The row erupted as No 10 braced itself for a loss of face as up to 150 Tory MPs prepare to show their opposition to the prime minister during a series of votes when the marriage (same sex couples) bill reaches its report stage in the Commons today.

At least two cabinet ministers – the environment secretary Owen Paterson and the Wales secretary David Jones – are prepared to vote for a series of amendments that would grant exemptions to teachers and registrars.

Chris Grayling, the justice secretary, and John Hayes, the prime minister's unofficial envoy to the Tory right, may also side with opponents of the bill during a series of votes, which are "free" – allowing MPs to vote with their consciences.

The government warned of three dangers to the bill if an amendment to grant civil partnerships to heterosexual couples is passed.
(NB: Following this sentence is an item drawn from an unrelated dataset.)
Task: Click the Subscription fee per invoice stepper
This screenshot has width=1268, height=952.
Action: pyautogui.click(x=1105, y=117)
It is being tabled by the former children's minister Tim Loughton who opposes gay marriage. A government source said the Loughton amendment would:

• Come with a price tag of £4bn. Steve Webb, the pensions minister, told parliament's joint committee on human rights last week that the state would be liable for new "survivors'" pension rights.

• Delay the introduction of the entire bill by 18 to 24 months because the government would need to work on the joint implementation of new rights for gay married couples and heterosexual couples in new civil partnerships.
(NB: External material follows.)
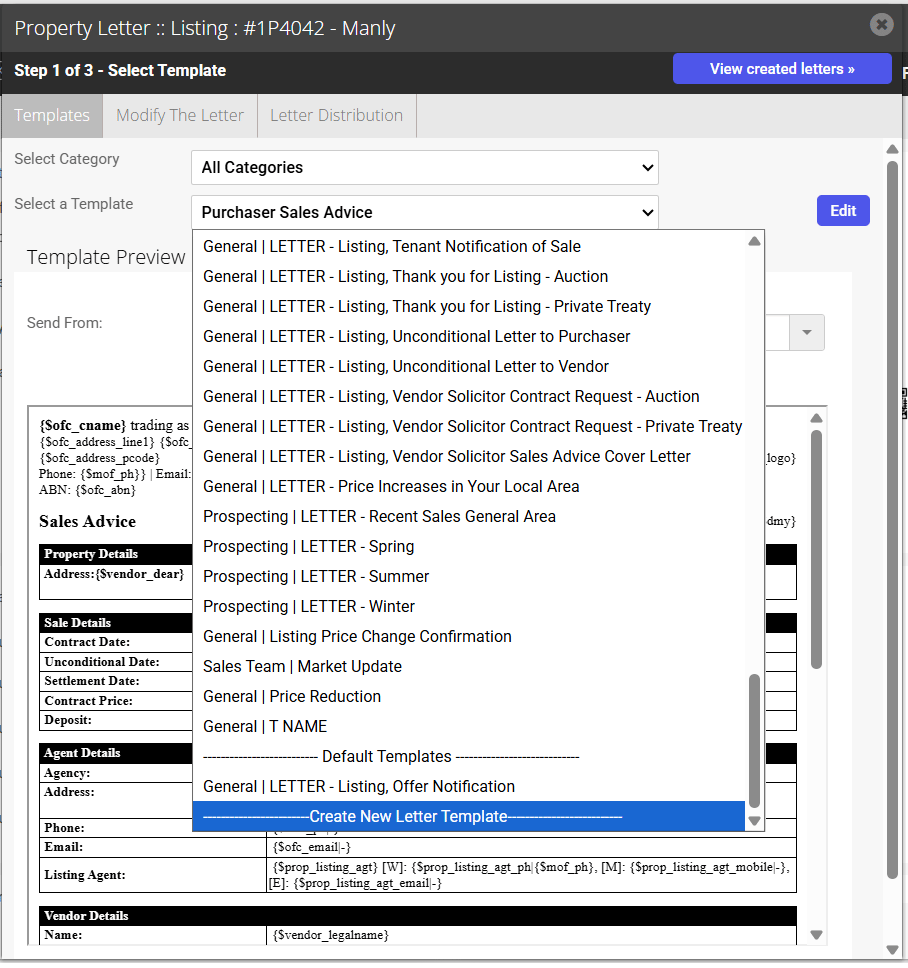The width and height of the screenshot is (908, 968).
Task: Click the dropdown list scroll-up arrow
Action: [x=754, y=241]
• Complicate the government's argument that the changes are about strengthening the institution of marriage by opening it to all couples. "If you open up civil partnerships to opposite sex couples then the institution of marriage will be weakened," one government source said. "The church will not be happy about that."

Government sources said the warnings were aimed at Ed Miliband, Labour's leader, whose support for the amendment will be decisive. One source said: "Ed Miliband clearly wants to make political capital here. Perhaps he should think of the consequences."

But Labour rejected what it called the "farcical" warnings, as sources noted that the supposed size of the "price tag" had grown from £3bn to £4bn in five days. One source said: "They are wrecking this bill themselves and trying to blame others."

Yvette Cooper, the shadow home secretary and shadow equalities minister, who has been negotiating with the equalities minister Maria Miller, told Sky News: "I think it's a real problem if this gets lost in the vortex of the Tory infighting that we had over the last couple of weeks when actually it's a really positive bill that we should all want to celebrate."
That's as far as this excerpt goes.